If you feel that the children are deliberately bullying your son, you need to air it with the group but be open minded about what they say. They may be completely unaware of it. If you feel that they are defensive or not really facing up to the problem, you may need to step away. It's going to be hard for you to be impartial and calm about it, given what's happening and your son would feel hurt and let down by you if you didn't acknowledge what was happening. If it's more of a grey area than this you may similarly want to step away for a bit.

But I would give them right of reply on it before you do this. And while it's tempting to give them a piece of their mind, I'd be careful not to burn boats. These things have a way of working themselves out.

Wanttobekind · 23/09/2023 15:12

It you don’t want to see them, no one is making you. That’s the great thing about being an adult. You do you.

WhateverMate · 23/09/2023 15:15

In order to help you'll have to find out why.

toomuchforonewoman · 23/09/2023 15:53

There has to be a "why" for all this but in fairness I would be reluctant to speak to the Mums about it should they tell their kids to include mine more and them resenting having to do so.

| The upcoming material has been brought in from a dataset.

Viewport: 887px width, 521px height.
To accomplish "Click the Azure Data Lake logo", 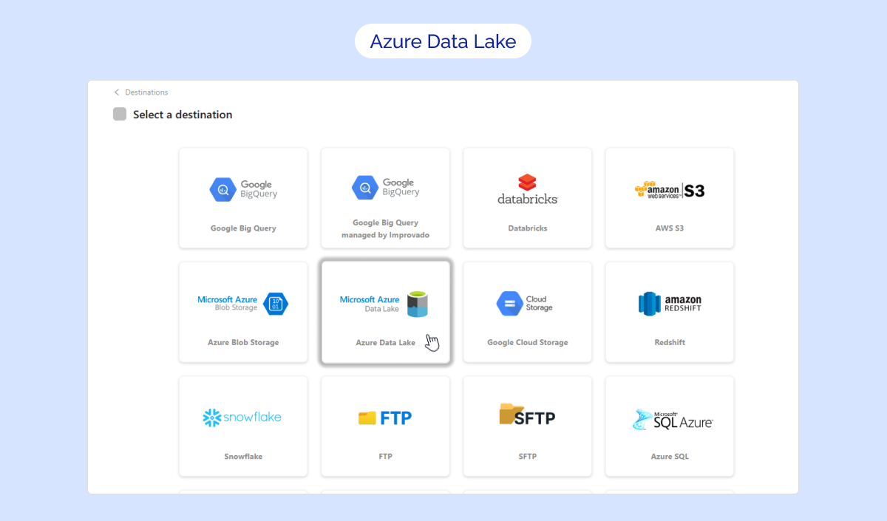I will 384,304.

I think that is worse in a way.

Aria2015 · 23/09/2023 16:10

I think trying to understand why is important before turning your back on your friendships with the other mums.

They could just be being unnecessarily cruel, but I think it's worth considering that they might have a reason why they're pushing your son out. At that age, I distanced myself from a few friends because of certain behaviours I wasn't comfortable with.

Maybe use your friendships with the other mums to do some digging? I'd approach them an open mind and without making them feel like their kids have done anything wrong and then go from there...

Pfannkuchen · 23/09/2023 16:17

There will be a reason. Good or bad, I would like to know first what's happening if I can.

It's interesting you are immediately blaming the others, and blaming the parents but don't seem to have considered it could be coming from your own child.

Hiddenvoice · 23/09/2023 16:20

That’s horrible for your son, teenagers can be so mean.
If you’re quite close with the mums then I’d probably chat to them and ask if any them know of a reason why your son has been excluded all of a sudden as he’s clueless and pretty upset.

Id probably find it hard to remain friends, especially if your son is upset and likely to see any of them through you and the mums meeting up. I wouldn’t call them out on it but would probably just distance myself.

OnTheRunWithMannyMontana · 23/09/2023 16:59

I had this last year with DD's very best friend since nursery days. They were 13 and BF just dropped her and treated her extremely badly to the point of bullying.

I was so so tempted to message her mum and we had been quite social before this but I just quietly backed out, removed her from all socials and consoled myself with the knowledge that she probably knew her daughter was a complete arsehole.

DD now has a whole new and very lovely friendship group and is absolutely thriving at school. THATS the best revenge ever.

Throwncrumbs · 23/09/2023 17:03

I don’t see any of the ‘mum’ friends of any of my children anymore, thank god. They all had a different set of friends now, thank god. Life is to short for friends that are forced on you because of your kids friends. He will make new friends in a year or so, and so will you! They sound like shit ‘friends ‘!

Nanny0gg · 23/09/2023 17:12

I don't think at that age you can involve the mums.